AKTUALNOŚCI

Razem przeciwko wirusowi ASF (foto)

Afrykański pomór świń dobija polskie rolnictwo. Jedenaście nowych ognisk ASF u trzody pojawiło się w województwach- podlaskim, lubelskim i mazowieckim. Choroba zatacza coraz większe kręgi i staje się realnym zagrożeniem dla hodowców trzody chlewnej z terenu naszego powiatu. Strażacy, sanepid, służby weterynaryjne i Starostwo Powiatowe w Świdniku połączyli siły, by przygotować się do walki z wirusem. Dlatego w niedzielę, 10 września w gminie Trawniki odbyły się ćwiczenia zgrywające.
– Tegoroczne ćwiczenia zaplanowaliśmy w Oleśnikach. Są podzielone na różne epizody. Jeżeli chodzi o ćwiczenia strażackie będą to działania z zakresu ratownictwa drogowego, wodnego, działania gaśnicze, czy związane z ratownictwem medycznym. Mamy też epizody, w których biorą udział inspekcje z terenu powiatu. Wszystko po to, by przygotować się na pojawienie się na naszym terenie groźnego wirusa afrykańskiego pomoru świń- wyjaśnia Komendant Powiatowy PSP w Świdniku, bryg. Sławomir Kowalczyk.

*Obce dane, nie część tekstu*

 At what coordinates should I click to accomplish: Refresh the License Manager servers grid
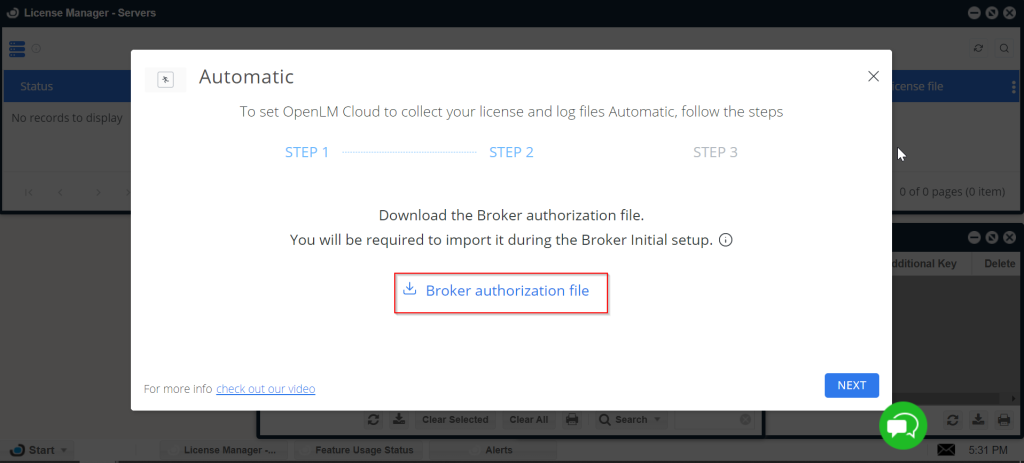coord(979,48)
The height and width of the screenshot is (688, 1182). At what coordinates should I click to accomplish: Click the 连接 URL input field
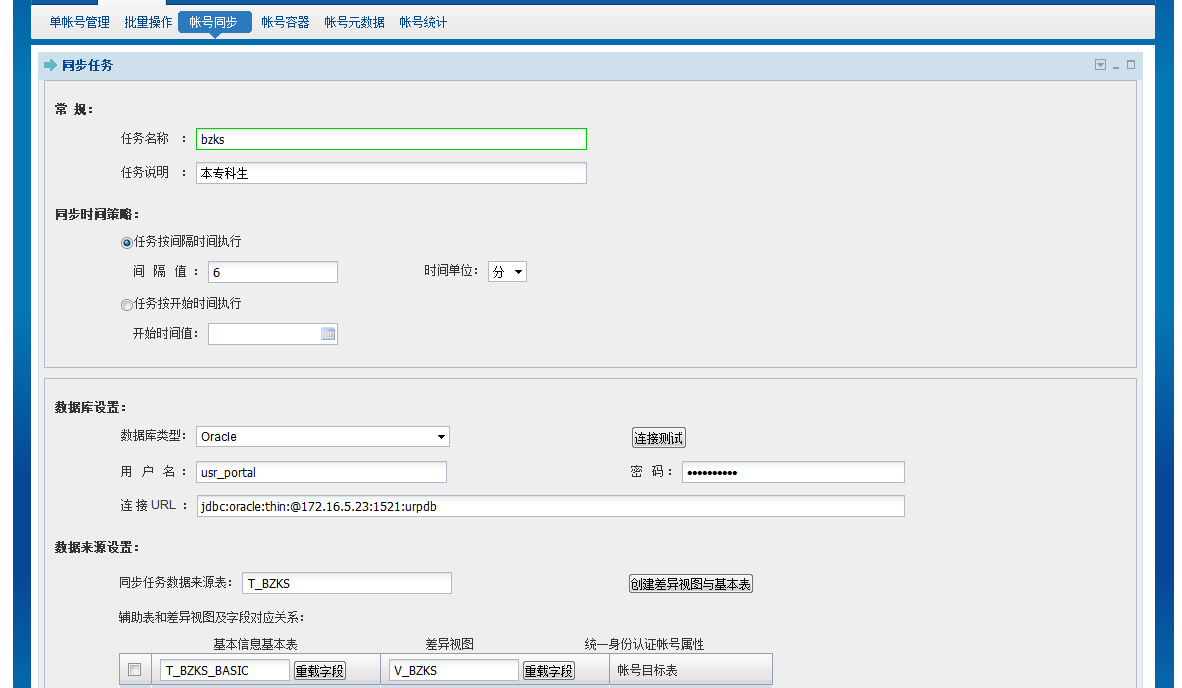[550, 506]
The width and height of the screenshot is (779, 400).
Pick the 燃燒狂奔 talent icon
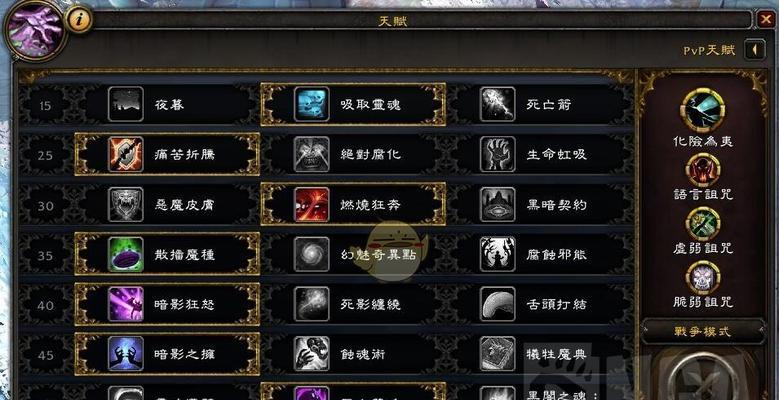[312, 205]
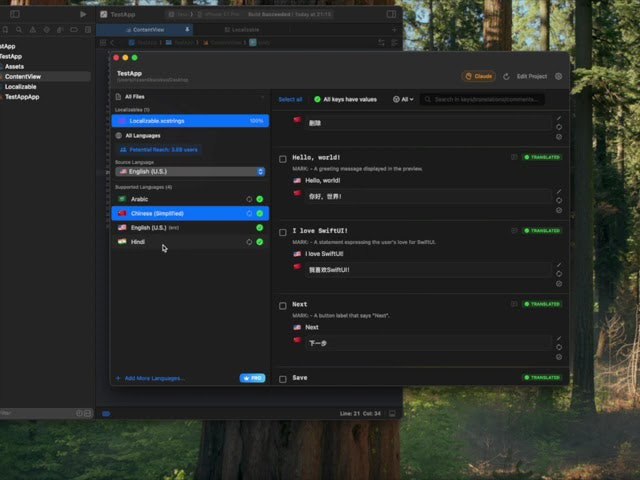Viewport: 640px width, 480px height.
Task: Open the Source Language English (U.S.) dropdown
Action: click(x=190, y=171)
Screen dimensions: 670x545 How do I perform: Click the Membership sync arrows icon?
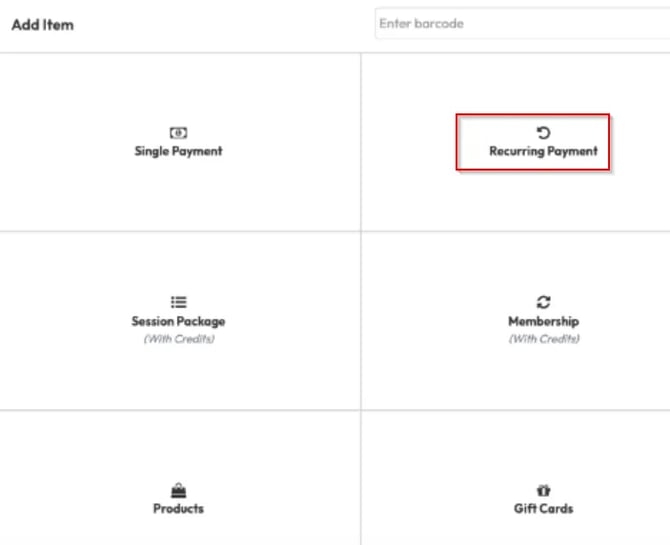(543, 302)
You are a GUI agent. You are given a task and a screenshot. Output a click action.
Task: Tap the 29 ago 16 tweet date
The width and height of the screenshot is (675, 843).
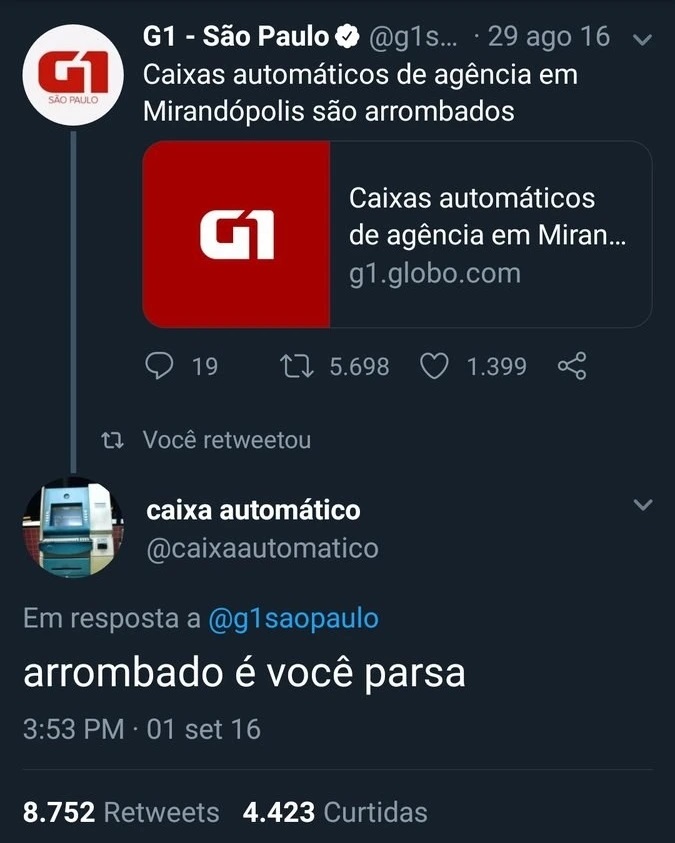point(549,37)
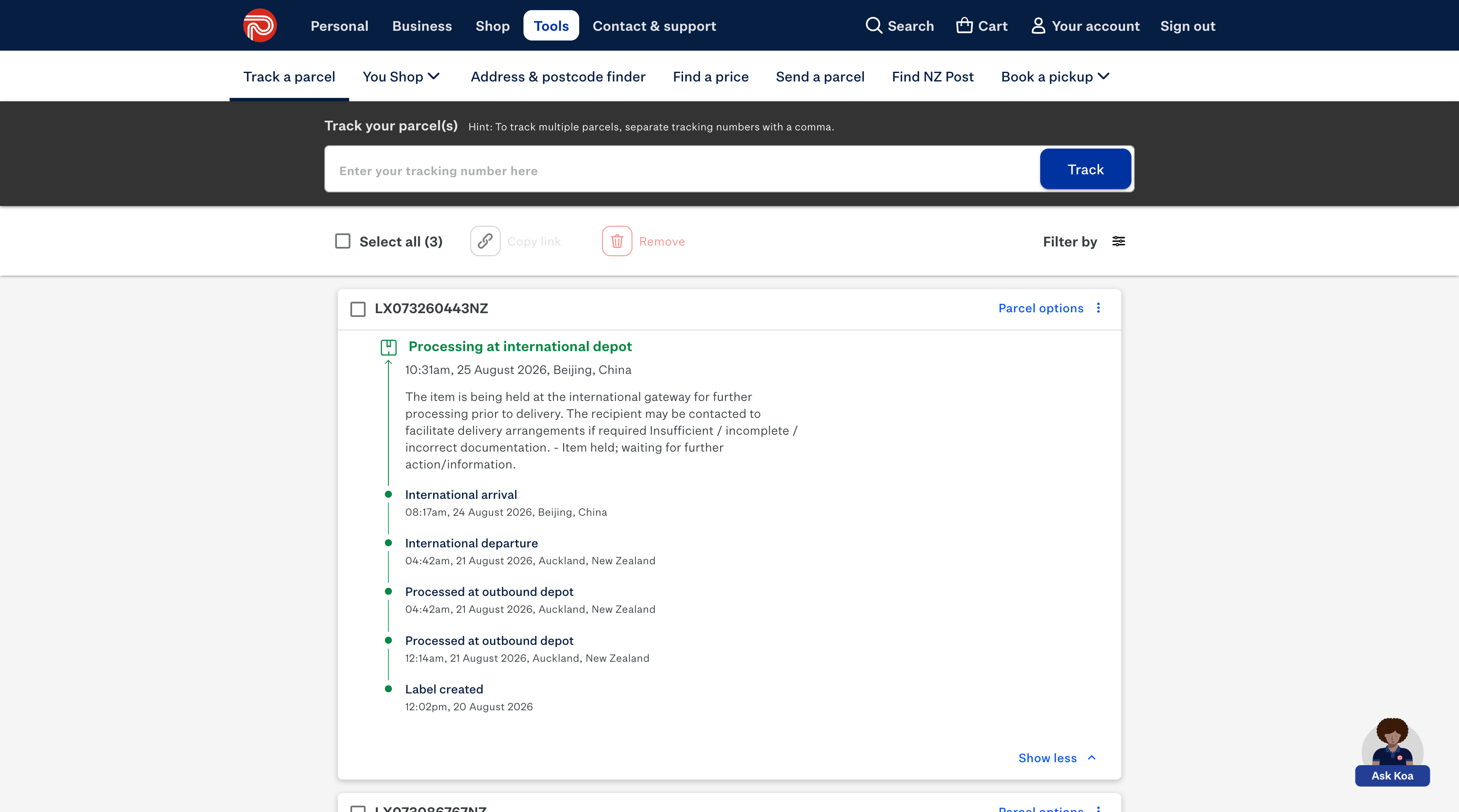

Rolnicy już notują ogromne straty. Zdaniem ekspertów przy obecnej ilości ognisk walka z chorobą może potrwać nawet 5 lat! Oznacza to nie tylko ogromne straty gospodarcze, ale także poważne ograniczenia w produkcji i sprzedaży wyrobów z mięsa.- Na obszarze województwa lubelskiego stwierdzono 53 ogniska choroby w gospodarstwach utrzymujących trzodę chlewną i 183 przypadki ASF u dzików. ASF występuje w 4 powiatach: bialskim, radzyńskim, parczewskim i włodawskim, położonych na terenie naszego województwa- wyjaśnia Agnieszka Brodzka, zastępca powiatowego lekarza weterynarii w Świdniku.
– Dzisiejsze ćwiczenia to będzie inscenizacja sytuacji, w której zaistniałoby podejrzenie choroby. Będziemy pokazywać procedury, metody naszego postępowania i zasady bioasektuacji w jednym z gospodarstw w Oleśnikach. To jest bardzo ważne albowiem od postępowania rolników, weterynarzy, myśliwych i innych służb zależy, czy wirus przeniesie się do kolejnych gospodarstw- dodaje Brodzka.  Powiat świdnicki przygotowuje się do walki z ASF, mimo, że nie stwierdzono na jego obszarze żadnych przypadków tej choroby. Podczas ćwiczeń nie zabrakło także przedstawicieli świdnickiego sanepidu.- W wyniku podejrzenia choroby zakaźnej będą pobrane próbki żywności oraz wody z gospodarstwa, które zostaną poddane badaniom. Zostaną również przeprowadzone wywiady epidemiologiczne na skutek, których ustalimy źródło pochodzenia zagrożenia. To wszystko po to, by ustalić czynnik epidemiologiczny- mówi Monika Krzyszczak z Powiatowej Stacji Sanitarno- Epidemiologicznej w Świdniku. Główny Inspektorat Weterynarii potwierdził, że tylko pod koniec sierpnia powstało 11 nowych ognisk ASF. Wirus pojawił się także w naszym województwie. W kraju jest już ponad 90 ognisk tej choroby.- W obliczu tak wielkiego zagrożenia wirusem przeprowadzenie ćwiczeń jest bardzo istotne. Tylko współdziałanie wszystkich służb może zmniejszyć ryzyko rozprzestrzenienia się wirusa ASF- podsumował akcję starosta świdnicki, Dariusz Kołodziejczyk.